*PROBLEM:* An exact copy of every entry is the required answer.

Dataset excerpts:

--*--

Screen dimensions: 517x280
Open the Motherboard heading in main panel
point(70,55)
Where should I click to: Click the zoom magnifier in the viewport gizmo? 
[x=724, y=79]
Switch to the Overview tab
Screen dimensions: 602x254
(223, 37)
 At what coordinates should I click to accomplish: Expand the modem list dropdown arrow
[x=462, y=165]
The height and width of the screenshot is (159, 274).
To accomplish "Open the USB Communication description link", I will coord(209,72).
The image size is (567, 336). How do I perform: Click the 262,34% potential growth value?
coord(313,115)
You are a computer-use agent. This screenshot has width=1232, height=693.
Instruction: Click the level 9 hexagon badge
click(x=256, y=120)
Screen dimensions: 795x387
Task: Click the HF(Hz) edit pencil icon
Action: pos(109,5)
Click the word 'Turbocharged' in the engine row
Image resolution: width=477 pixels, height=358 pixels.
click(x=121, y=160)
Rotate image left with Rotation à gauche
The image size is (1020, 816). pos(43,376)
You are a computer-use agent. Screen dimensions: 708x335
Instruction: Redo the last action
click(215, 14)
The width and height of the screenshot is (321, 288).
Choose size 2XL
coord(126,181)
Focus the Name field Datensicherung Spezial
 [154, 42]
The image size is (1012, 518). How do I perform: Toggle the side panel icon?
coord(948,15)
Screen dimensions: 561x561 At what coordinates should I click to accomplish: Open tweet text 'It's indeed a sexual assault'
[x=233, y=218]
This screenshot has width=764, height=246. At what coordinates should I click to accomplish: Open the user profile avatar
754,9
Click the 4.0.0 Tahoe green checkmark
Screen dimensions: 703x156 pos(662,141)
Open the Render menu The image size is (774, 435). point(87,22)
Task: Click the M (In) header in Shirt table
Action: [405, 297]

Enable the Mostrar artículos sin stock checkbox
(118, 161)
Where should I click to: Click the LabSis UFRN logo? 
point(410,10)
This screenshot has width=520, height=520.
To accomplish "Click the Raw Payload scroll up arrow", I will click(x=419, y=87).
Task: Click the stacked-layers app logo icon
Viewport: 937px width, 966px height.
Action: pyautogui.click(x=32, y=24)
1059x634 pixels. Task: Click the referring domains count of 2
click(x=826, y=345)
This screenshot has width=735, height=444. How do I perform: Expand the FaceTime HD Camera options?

--*--

*RESULT OF THIS TASK:*
Screen dimensions: 517x280
Open the Motherboard heading in main panel
point(70,55)
Where should I click to: Click the zoom magnifier in the viewport gizmo? 
[x=724, y=79]
Switch to the Overview tab
Screen dimensions: 602x254
(223, 37)
 At what coordinates should I click to accomplish: Expand the modem list dropdown arrow
[x=462, y=165]
The height and width of the screenshot is (159, 274).
To accomplish "Open the USB Communication description link", I will coord(209,72).
The image size is (567, 336). How do I perform: Click the 262,34% potential growth value?
coord(313,115)
You are a computer-use agent. This screenshot has width=1232, height=693.
Instruction: Click the level 9 hexagon badge
click(x=256, y=120)
Screen dimensions: 795x387
Task: Click the HF(Hz) edit pencil icon
Action: pos(109,5)
Click the word 'Turbocharged' in the engine row
Image resolution: width=477 pixels, height=358 pixels.
click(x=121, y=160)
Rotate image left with Rotation à gauche
The image size is (1020, 816). pos(43,376)
You are a computer-use agent. Screen dimensions: 708x335
Instruction: Redo the last action
click(215, 14)
The width and height of the screenshot is (321, 288).
Choose size 2XL
coord(126,181)
Focus the Name field Datensicherung Spezial
 [154, 42]
The image size is (1012, 518). How do I perform: Toggle the side panel icon?
coord(948,15)
Screen dimensions: 561x561 At what coordinates should I click to accomplish: Open tweet text 'It's indeed a sexual assault'
[x=233, y=218]
This screenshot has width=764, height=246. At what coordinates should I click to accomplish: Open the user profile avatar
754,9
Click the 4.0.0 Tahoe green checkmark
Screen dimensions: 703x156 pos(662,141)
Open the Render menu The image size is (774, 435). point(87,22)
Task: Click the M (In) header in Shirt table
Action: [405, 297]

Enable the Mostrar artículos sin stock checkbox
(118, 161)
Where should I click to: Click the LabSis UFRN logo? 
point(410,10)
This screenshot has width=520, height=520.
To accomplish "Click the Raw Payload scroll up arrow", I will click(x=419, y=87).
Task: Click the stacked-layers app logo icon
Viewport: 937px width, 966px height.
Action: pyautogui.click(x=32, y=24)
1059x634 pixels. Task: Click the referring domains count of 2
click(x=826, y=345)
This screenshot has width=735, height=444. How do I perform: Expand the FaceTime HD Camera options?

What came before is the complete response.